====== Entries supplied

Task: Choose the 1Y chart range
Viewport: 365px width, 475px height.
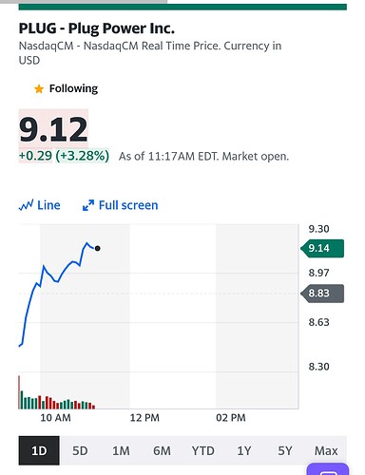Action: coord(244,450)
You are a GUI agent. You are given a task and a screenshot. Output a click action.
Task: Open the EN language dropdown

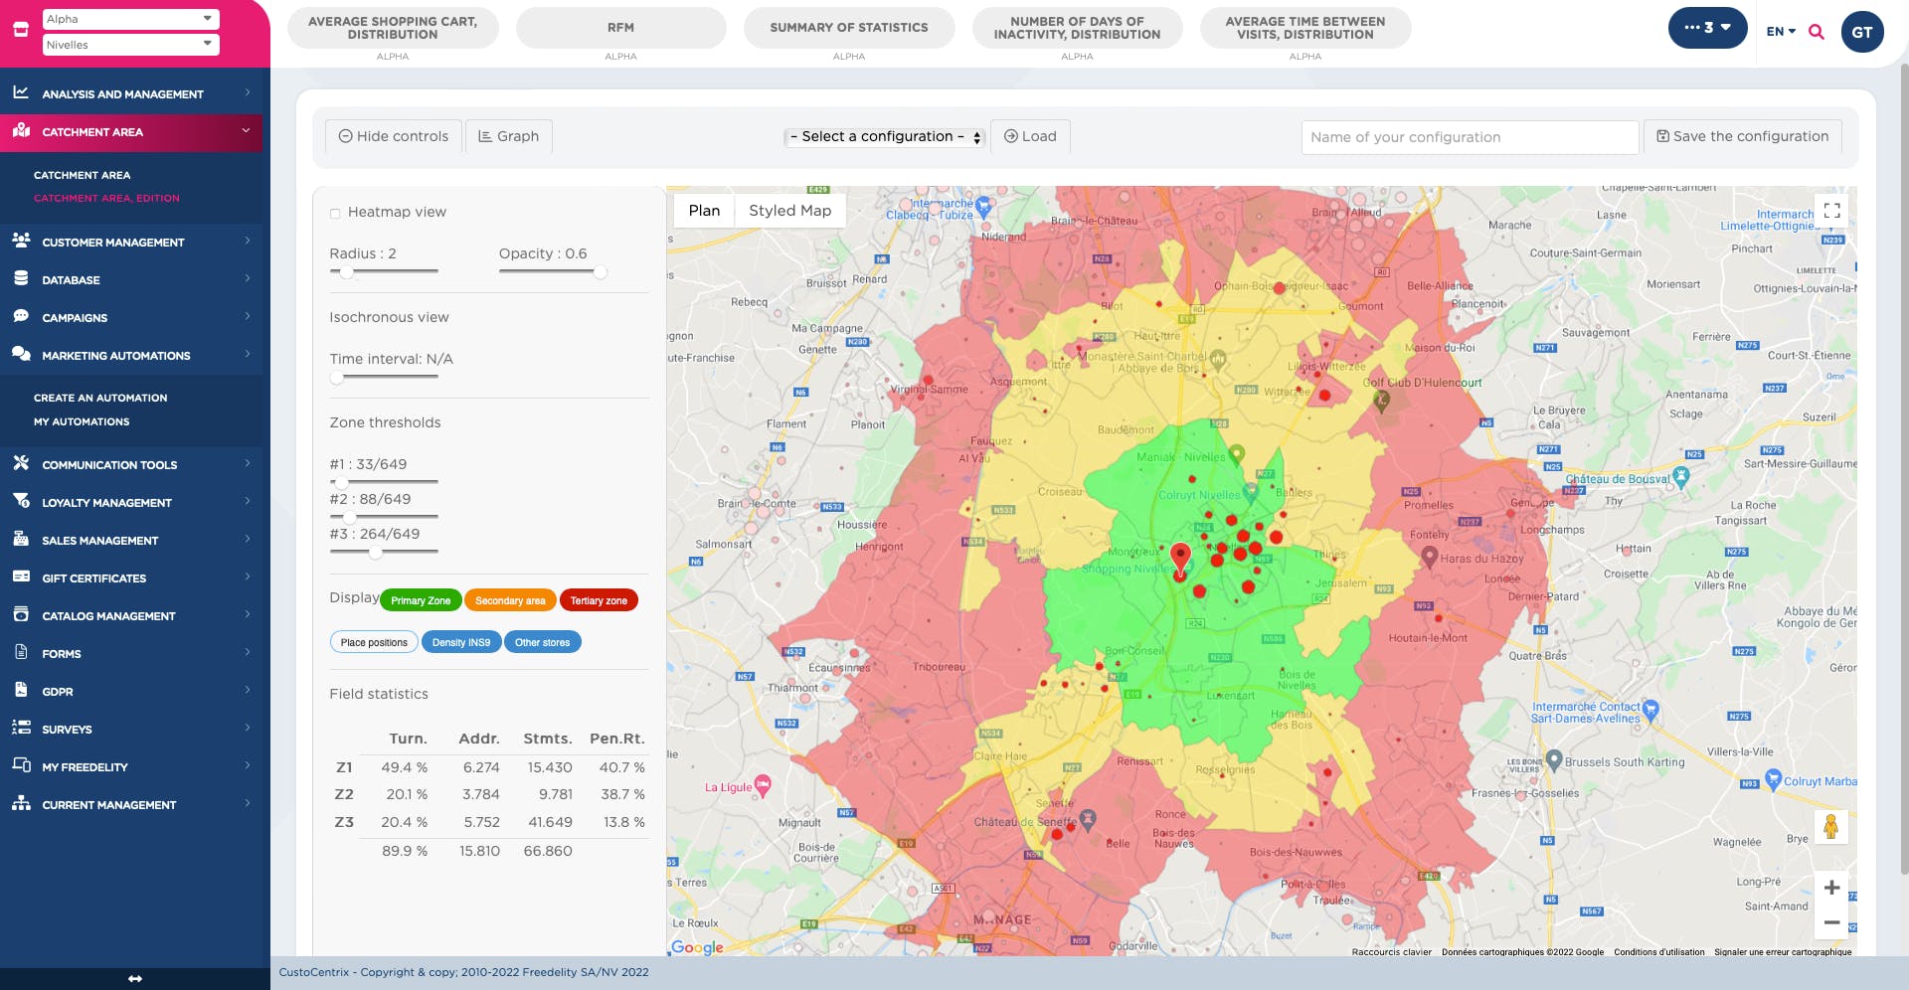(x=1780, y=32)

============
====== Entries supplied

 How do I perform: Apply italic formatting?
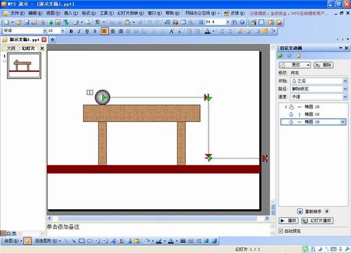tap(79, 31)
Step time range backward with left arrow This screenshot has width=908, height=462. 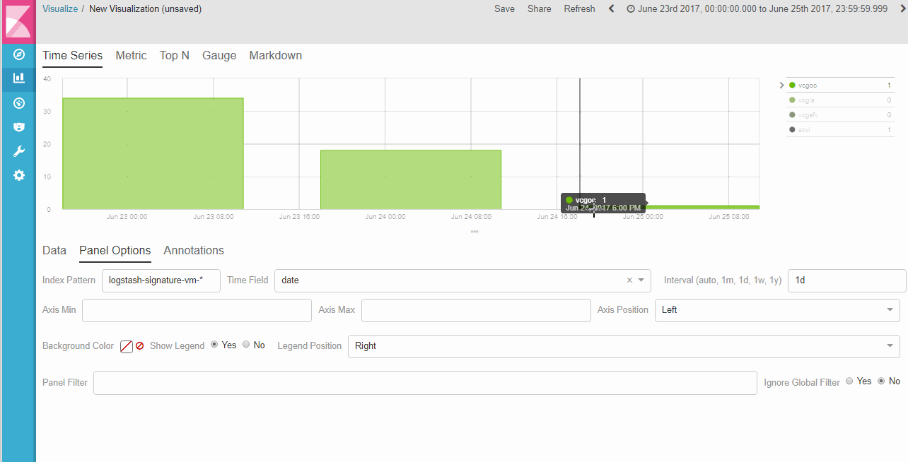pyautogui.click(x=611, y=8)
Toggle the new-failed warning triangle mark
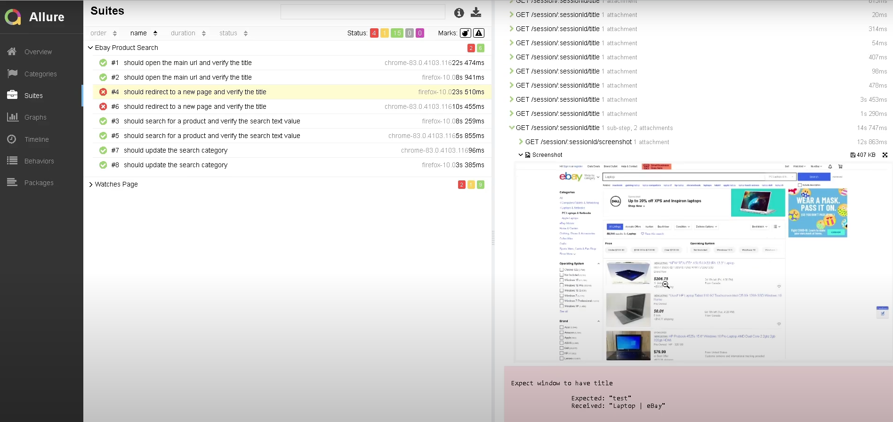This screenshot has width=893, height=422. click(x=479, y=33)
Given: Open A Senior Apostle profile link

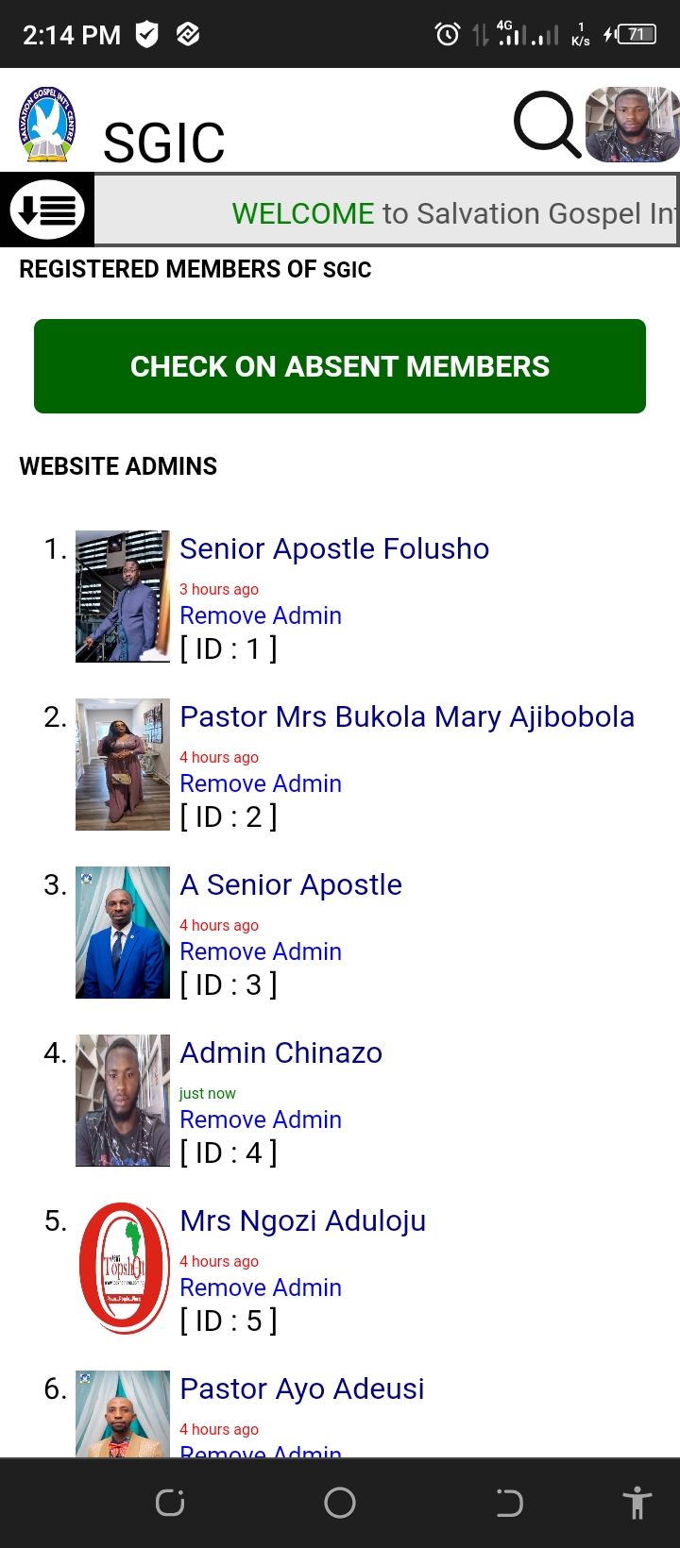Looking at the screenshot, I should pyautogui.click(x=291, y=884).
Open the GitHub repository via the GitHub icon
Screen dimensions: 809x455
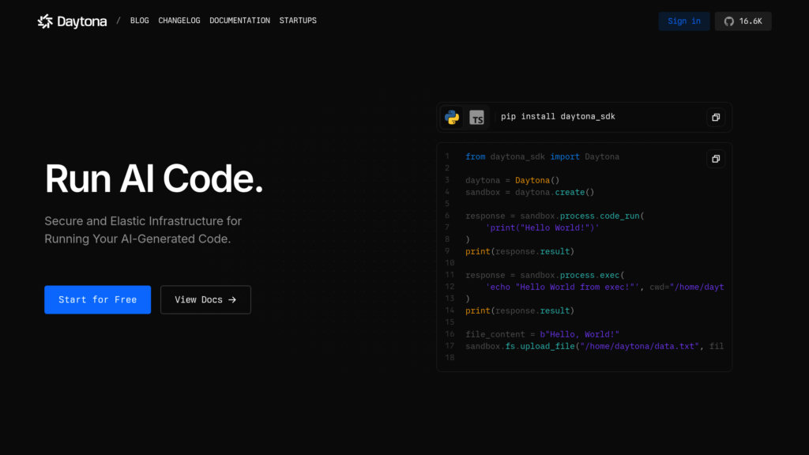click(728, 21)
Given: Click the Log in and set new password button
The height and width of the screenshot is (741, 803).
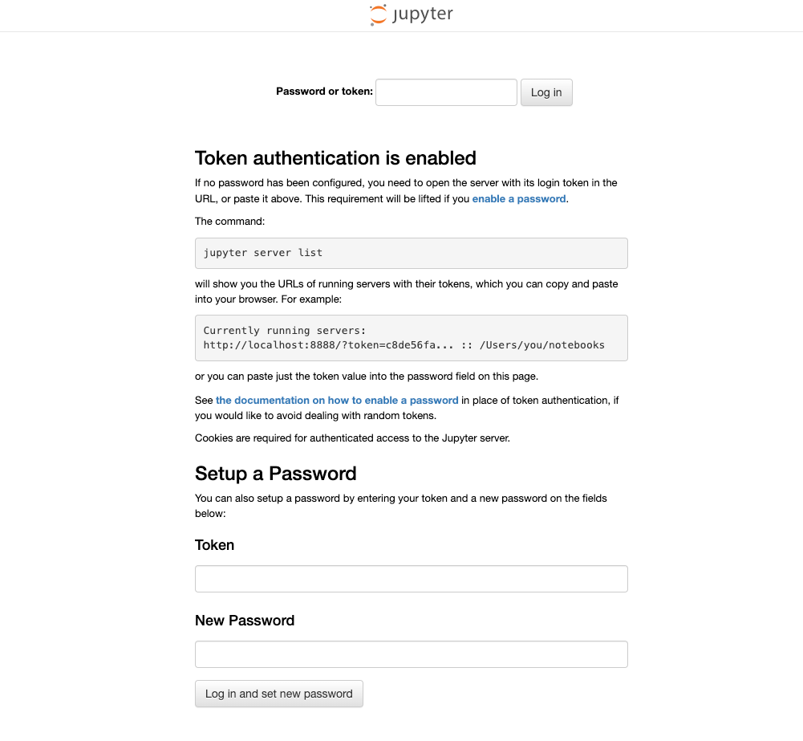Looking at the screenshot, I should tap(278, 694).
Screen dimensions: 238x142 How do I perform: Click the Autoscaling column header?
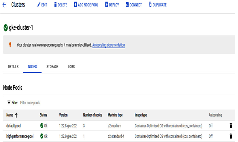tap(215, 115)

============
====== Entries supplied

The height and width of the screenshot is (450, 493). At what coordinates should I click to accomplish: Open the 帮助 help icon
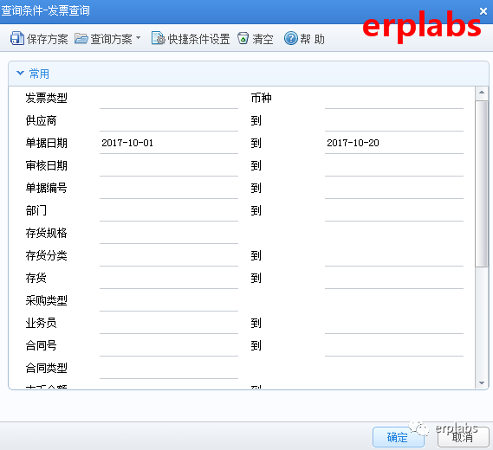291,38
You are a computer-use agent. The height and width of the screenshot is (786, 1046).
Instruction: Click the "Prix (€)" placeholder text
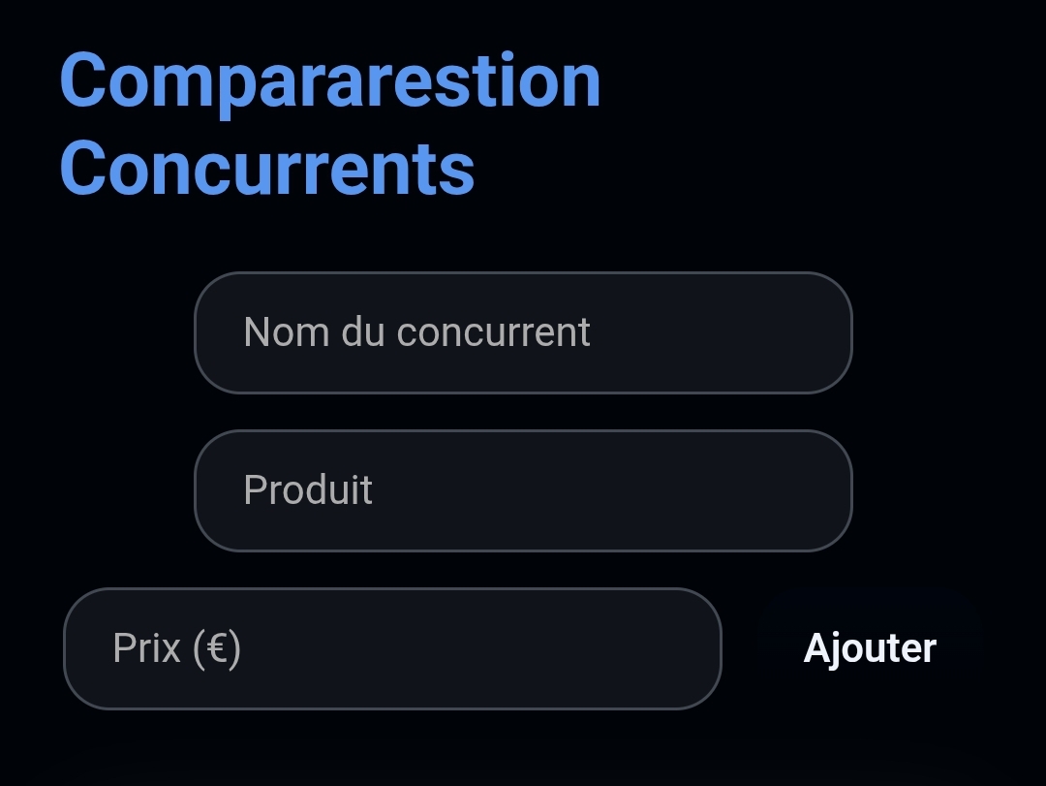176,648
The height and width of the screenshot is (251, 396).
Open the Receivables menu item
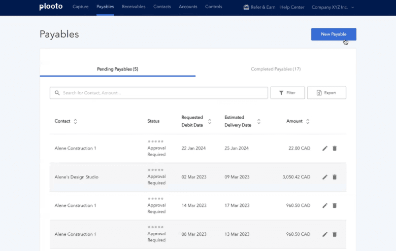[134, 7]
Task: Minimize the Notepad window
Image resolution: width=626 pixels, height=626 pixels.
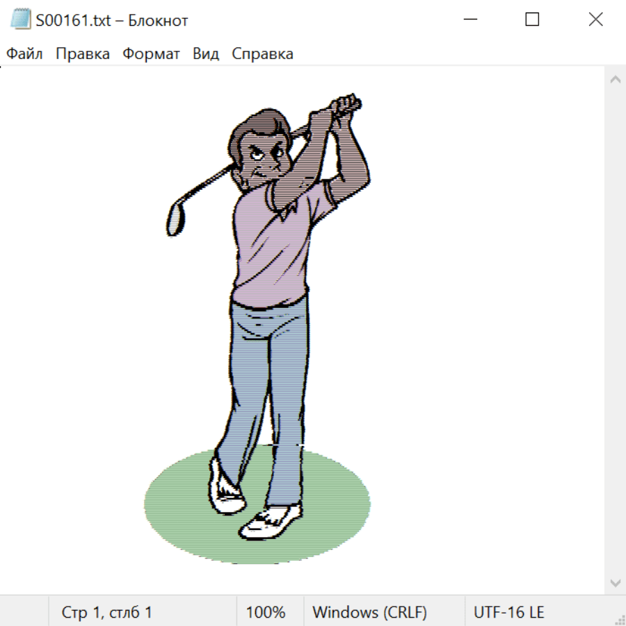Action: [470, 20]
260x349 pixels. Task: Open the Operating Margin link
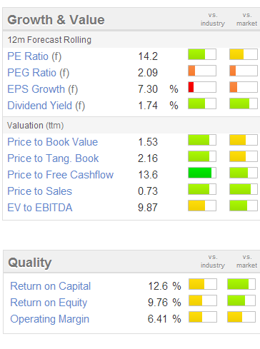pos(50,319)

============

**Try it:**
Please report how many lines of the entries above include "agent". Only the number is wanted.

**Output of the exercise:**
2